##### Supplied data #####

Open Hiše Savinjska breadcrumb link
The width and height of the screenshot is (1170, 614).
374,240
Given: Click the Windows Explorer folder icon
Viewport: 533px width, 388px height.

#####
##### Supplied data #####

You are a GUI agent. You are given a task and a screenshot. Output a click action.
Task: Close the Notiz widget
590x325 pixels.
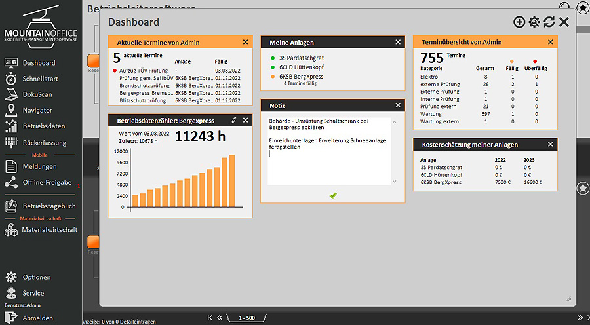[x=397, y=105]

#####
##### Supplied data #####

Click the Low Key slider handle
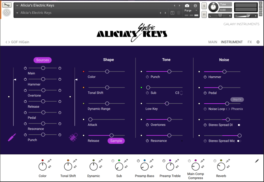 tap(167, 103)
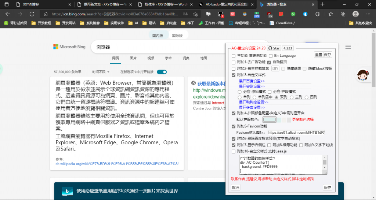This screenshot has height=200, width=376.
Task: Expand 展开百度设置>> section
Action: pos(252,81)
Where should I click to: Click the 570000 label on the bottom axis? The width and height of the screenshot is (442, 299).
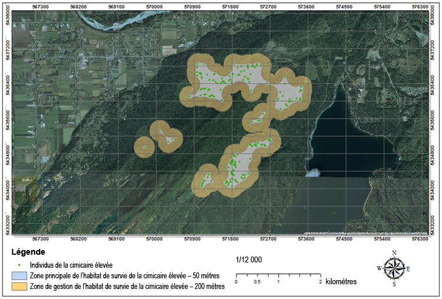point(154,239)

#####

§ **Exercise goal**
The entries above hold a line with "Given: Click the Windows Explorer folder icon" and a later line with "Viewport: 533px width, 388px height.". Write out exactly those lines and all lines between, nothing more.

§ **Output**
Given: Click the Windows Explorer folder icon
Viewport: 533px width, 388px height.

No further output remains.